▸ Exercise description
Rewrite the rows from the line containing "coordinates (2421, 237)." through the end of the rows, replacing "Describe the element" with "Identify the element" and leaving everything else unchanged.

Saved data entries:
........
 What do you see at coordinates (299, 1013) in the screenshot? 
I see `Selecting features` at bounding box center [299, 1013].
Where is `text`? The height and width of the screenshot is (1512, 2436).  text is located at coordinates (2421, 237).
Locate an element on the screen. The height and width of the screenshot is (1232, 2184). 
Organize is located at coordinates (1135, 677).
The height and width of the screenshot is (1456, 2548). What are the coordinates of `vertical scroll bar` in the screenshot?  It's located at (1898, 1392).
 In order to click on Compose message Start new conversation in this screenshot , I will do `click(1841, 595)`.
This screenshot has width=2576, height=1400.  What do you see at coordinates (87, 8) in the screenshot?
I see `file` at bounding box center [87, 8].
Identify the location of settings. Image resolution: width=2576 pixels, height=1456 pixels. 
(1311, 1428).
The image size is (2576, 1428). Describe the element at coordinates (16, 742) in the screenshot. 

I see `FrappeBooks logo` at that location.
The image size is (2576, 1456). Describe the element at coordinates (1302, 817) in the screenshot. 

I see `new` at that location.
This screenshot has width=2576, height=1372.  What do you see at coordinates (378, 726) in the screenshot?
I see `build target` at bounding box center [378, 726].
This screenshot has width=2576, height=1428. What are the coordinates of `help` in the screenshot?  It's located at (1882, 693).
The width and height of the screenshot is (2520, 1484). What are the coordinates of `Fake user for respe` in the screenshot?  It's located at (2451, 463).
........
▸ Exercise output
Where is `text`? The height and width of the screenshot is (1512, 2436).  text is located at coordinates (2421, 237).
Locate an element on the screen. The height and width of the screenshot is (1232, 2184). 
Organize is located at coordinates (1135, 677).
The height and width of the screenshot is (1456, 2548). What are the coordinates of `vertical scroll bar` in the screenshot?  It's located at (1898, 1392).
 In order to click on Compose message Start new conversation in this screenshot , I will do `click(1841, 595)`.
This screenshot has width=2576, height=1400.  What do you see at coordinates (87, 8) in the screenshot?
I see `file` at bounding box center [87, 8].
Identify the location of settings. Image resolution: width=2576 pixels, height=1456 pixels. 
(1311, 1428).
The image size is (2576, 1428). Identify the element at coordinates (16, 742) in the screenshot. 

I see `FrappeBooks logo` at that location.
The image size is (2576, 1456). Identify the element at coordinates (1302, 817) in the screenshot. 

I see `new` at that location.
This screenshot has width=2576, height=1372.  What do you see at coordinates (378, 726) in the screenshot?
I see `build target` at bounding box center [378, 726].
This screenshot has width=2576, height=1428. What are the coordinates of `help` in the screenshot?  It's located at (1882, 693).
The width and height of the screenshot is (2520, 1484). What are the coordinates of `Fake user for respe` in the screenshot?  It's located at (2451, 463).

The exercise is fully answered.